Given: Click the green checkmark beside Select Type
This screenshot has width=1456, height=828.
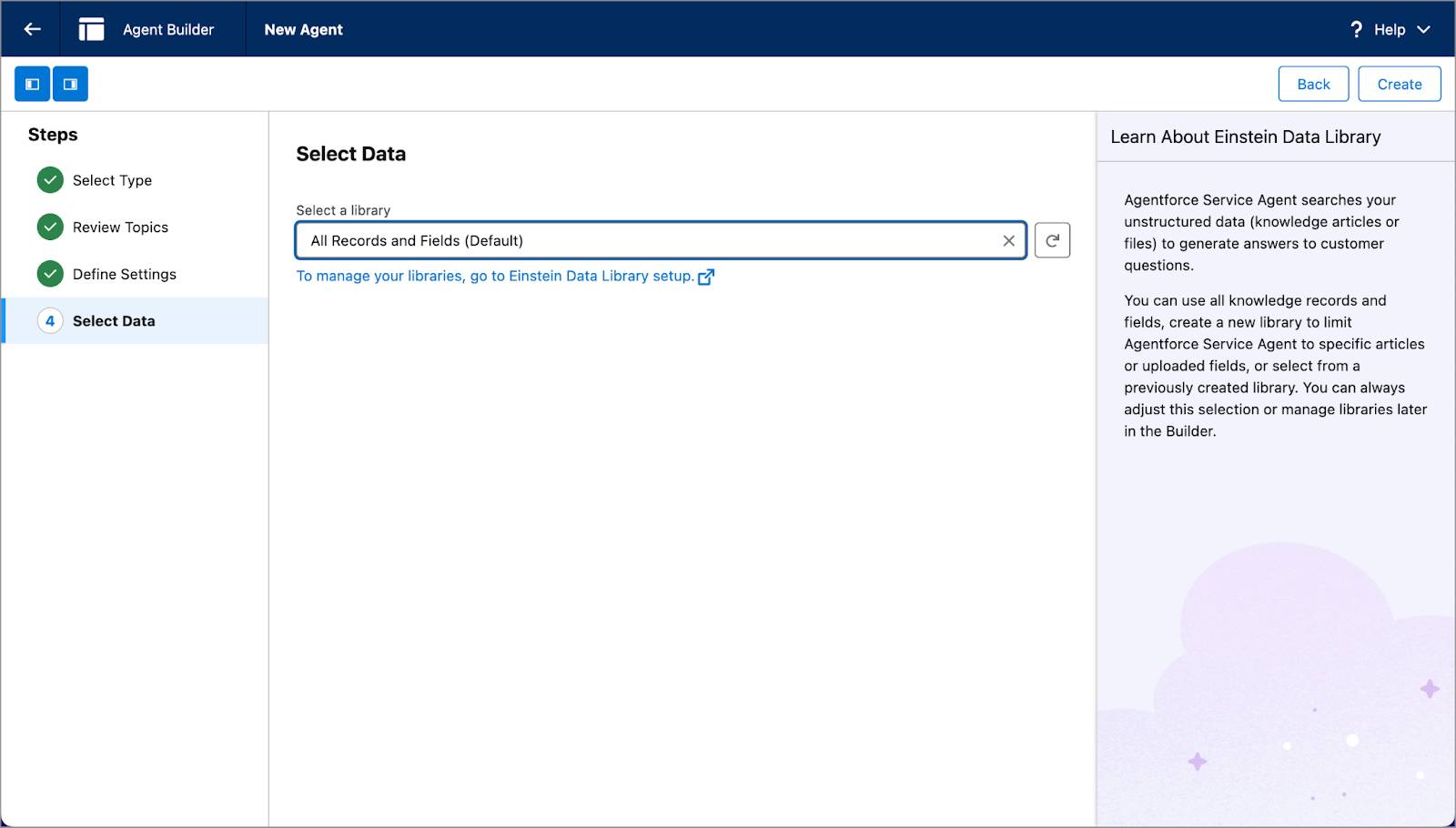Looking at the screenshot, I should coord(50,179).
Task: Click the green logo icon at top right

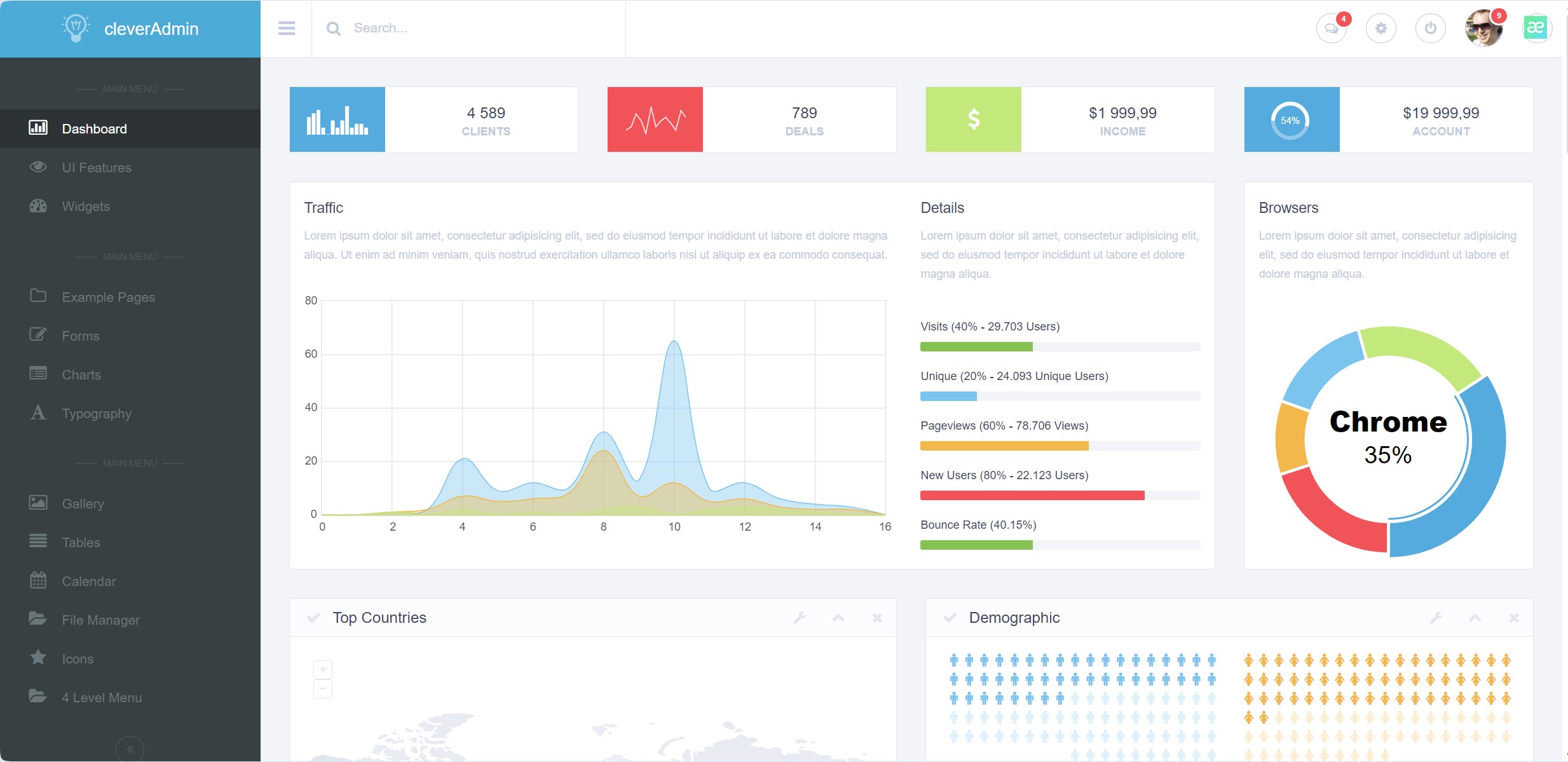Action: (1536, 28)
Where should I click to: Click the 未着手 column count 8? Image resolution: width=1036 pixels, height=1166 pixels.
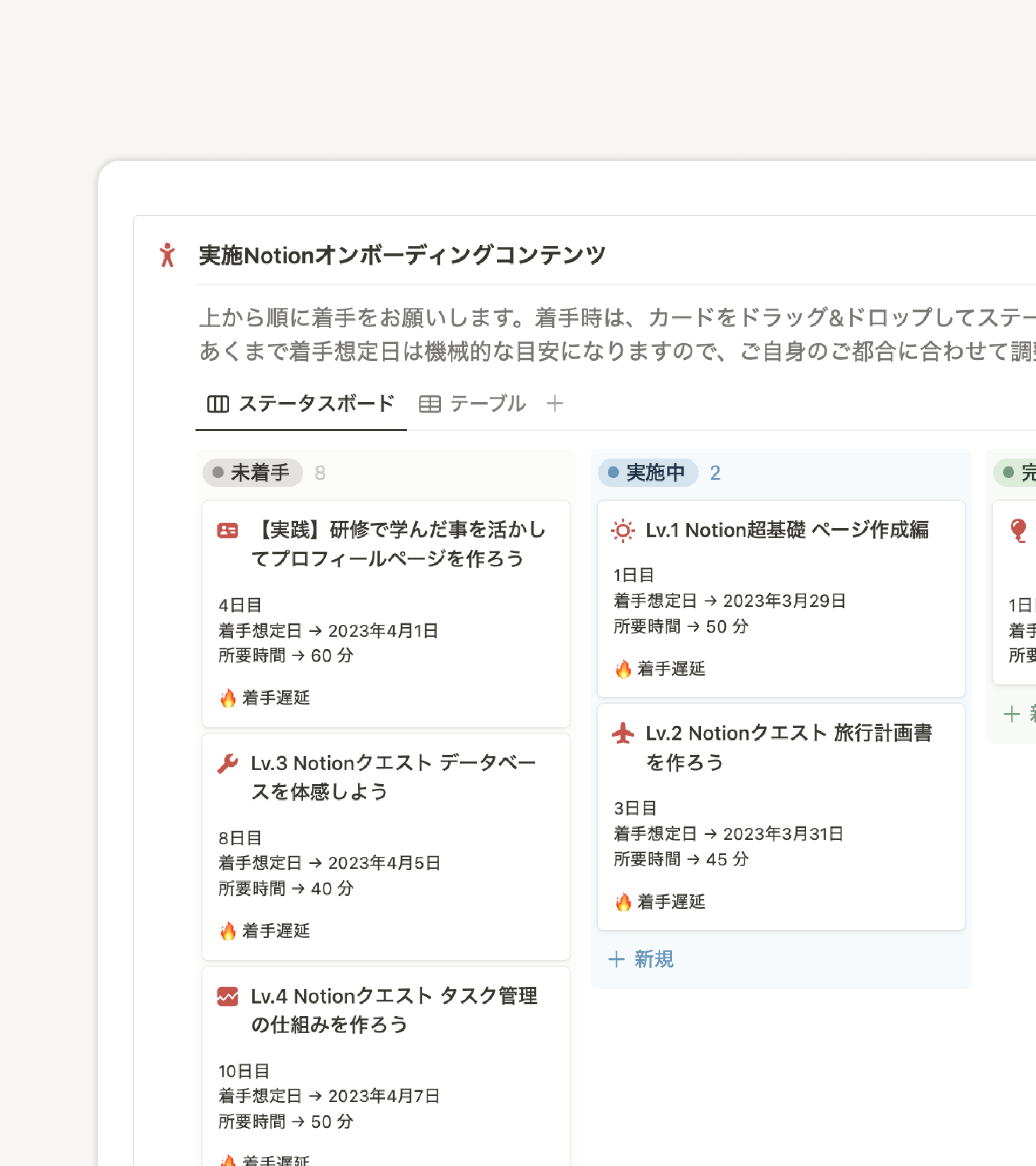click(x=320, y=473)
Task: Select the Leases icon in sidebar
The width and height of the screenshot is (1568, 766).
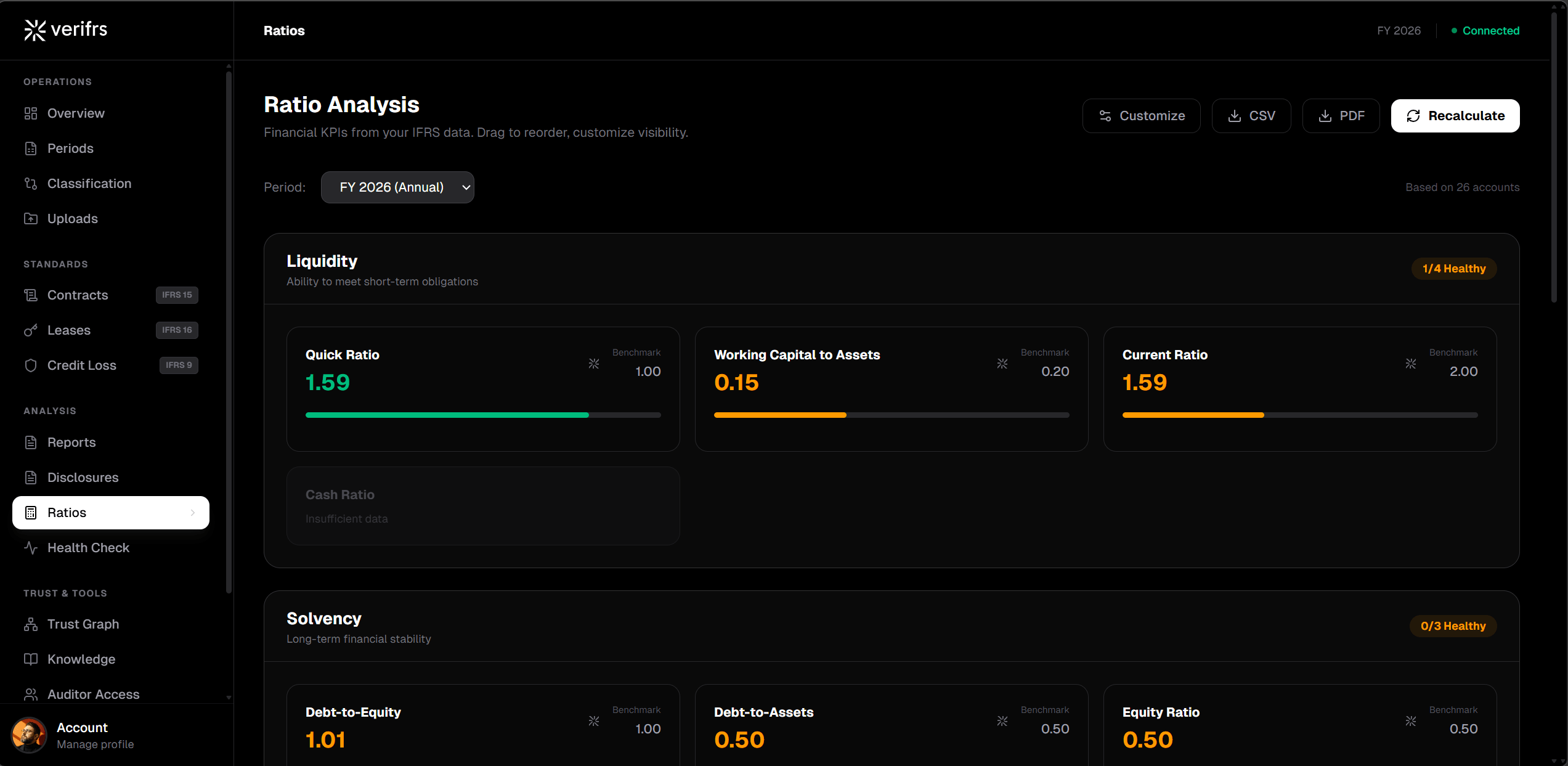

Work instructions:
Before you finish, make sure every line above has been repeated exactly and no picture remains in the copy.

Exercise answer:
Given: Click the green checkmark beside Select Type
This screenshot has width=1456, height=828.
Looking at the screenshot, I should coord(50,179).
Task: Click the green logo icon at top right

Action: (1536, 28)
Where should I click to: Click the 未着手 column count 8? Image resolution: width=1036 pixels, height=1166 pixels.
click(x=320, y=473)
Task: Select the Leases icon in sidebar
The width and height of the screenshot is (1568, 766).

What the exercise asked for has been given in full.